• _ATIVIDADES_:
1) Como fica em inglês esta frase do trecho sobre Sloterdijk e Heidegger: "A leitura que Sloterdijk faz dela, embora respeitosa, não oculta uma ironia sutil e velada."?
2) Como seguiria o trecho sobre Sloterdijk e Heidegger depois da sua última frase? Escreva essa continuação.

Foi justamente nesse período que foi escrita a carta heideggeriana com sua proposição pós-humanista ou trans-humanista. A leitura que Sloterdijk faz dela, embora respeitosa, não oculta uma ironia sutil e velada. Com suas imagens no domínio do pastoral e do idílio, Heidegger opõe-se, mas ao mesmo tempo radicaliza o humanismo clássico, transferindo-o do campo pedagógico para o centro da consciência ontológica. O que dá segurança a Heidegger da mudança de rumo é sua vinculação do homem ao ser em uma correspondência que confina o homem-pastor nas proximidades ou cercanias da casa -- a linguagem como casa do ser -- expondo-o, portanto, a uma imobilidade e uma servidão resignada. Com isso, “Heidegger quer um homem mais servil do que seria um mero bom leitor” (p. 28).

O mundo histórico da Europa, concebido por Heidegger como um teatro dos humanismos militantes, à maneira de armamentos da subjetividade, levou a cabo sua fatídica tomada de poder sobre todos os seres. Assim, o humanismo se oferece como cúmplice natural de todos os possíveis horrores que podem ser cometidos em nome do bem humano. Daí Heidegger propagar uma mudança de atitude que dirige o homem para uma ascese reflexiva que vai bem mais longe que todas as metas de educação humanistas. Só a força dessa ascese poderia formar uma sociedade de reflexivos (p. 30).

O que fica vago, diz Sloterdijk, é como se poderia erigir uma sociedade de vizinhos do ser. “Até que surja algo mais nítido, ela deve ser concebida como uma igreja invisível de indivíduos dispersos, dos quais cada um a seu modo escuta às escondidas o assombroso e espera as palavras nas quais se expressa o que a própria linguagem concede ao falante dizer” (p. 29). Em vista disso, o julgamento de Sloterdijk não faz rodeios: “a bucólica pastoral ontológica de Heidegger – que já na sua época soava estranha e escandalosa – hoje parece completamente anacrônica” (p. 31).

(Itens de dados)
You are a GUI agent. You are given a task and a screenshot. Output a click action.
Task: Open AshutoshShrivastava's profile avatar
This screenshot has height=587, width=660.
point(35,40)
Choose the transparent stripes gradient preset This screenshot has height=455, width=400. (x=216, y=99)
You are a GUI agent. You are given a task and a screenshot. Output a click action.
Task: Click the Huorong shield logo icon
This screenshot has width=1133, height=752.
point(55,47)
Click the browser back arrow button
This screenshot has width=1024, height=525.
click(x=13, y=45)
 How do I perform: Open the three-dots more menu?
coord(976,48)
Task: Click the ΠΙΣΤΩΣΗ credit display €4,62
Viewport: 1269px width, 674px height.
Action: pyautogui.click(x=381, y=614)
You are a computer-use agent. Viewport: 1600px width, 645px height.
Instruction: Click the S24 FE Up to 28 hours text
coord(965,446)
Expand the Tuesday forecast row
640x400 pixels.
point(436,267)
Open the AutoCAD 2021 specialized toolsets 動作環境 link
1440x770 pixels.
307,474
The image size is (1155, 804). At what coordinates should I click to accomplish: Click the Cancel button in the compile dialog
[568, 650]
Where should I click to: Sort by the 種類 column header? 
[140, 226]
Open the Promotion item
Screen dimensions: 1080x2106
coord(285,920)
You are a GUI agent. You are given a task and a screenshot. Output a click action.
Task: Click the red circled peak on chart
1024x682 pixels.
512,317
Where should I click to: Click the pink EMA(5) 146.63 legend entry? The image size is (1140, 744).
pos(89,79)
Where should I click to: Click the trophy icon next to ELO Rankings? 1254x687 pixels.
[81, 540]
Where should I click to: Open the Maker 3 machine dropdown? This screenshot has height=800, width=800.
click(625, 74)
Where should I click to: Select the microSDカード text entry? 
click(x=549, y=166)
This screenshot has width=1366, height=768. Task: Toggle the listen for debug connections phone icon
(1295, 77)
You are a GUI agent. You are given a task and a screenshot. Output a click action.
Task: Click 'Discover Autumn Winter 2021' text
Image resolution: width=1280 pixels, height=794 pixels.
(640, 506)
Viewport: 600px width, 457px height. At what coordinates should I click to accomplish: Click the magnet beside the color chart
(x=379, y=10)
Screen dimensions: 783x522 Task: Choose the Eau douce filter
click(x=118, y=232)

• _RESPOSTAS ÀS TAREFAS_:
1) Sloterdijk's reading of it, though respectful, does not hide a subtle and veiled irony.

2)
Para Sloterdijk, o humanismo sempre se definiu em oposição ao barbarismo. É por isso que ele tende a re-emergir em todos os momentos históricos em que o potencial bárbaro dos homens se atualiza em toda a sua torpeza. Por trás de qualquer questionamento sobre o destino da humanidade e dos meios de humanização reside a interrogação acerca da subsistência da esperança de que as tendências embrutecedoras entre os homens possam ser dominadas. A palavra humanismo recorda a contínua disputa entre as tendências bestiais e as tendências domesticáveis do humano e faz parte do humanismo crer que os seres humanos podem ser porosos a influências domesticadoras. Assim Sloterdijk entende o humanismo, no cerne do qual se trava a batalha primordial de que os romanos nos forneceram o modelo paradigmático: de um lado, a leitura filosófica humanizadora, paciente e provedora de consciência, do outro lado, o militarismo onipenetrante e os espetáculos sangrentos das execuções, combates de gladiadores e açulamento de animais.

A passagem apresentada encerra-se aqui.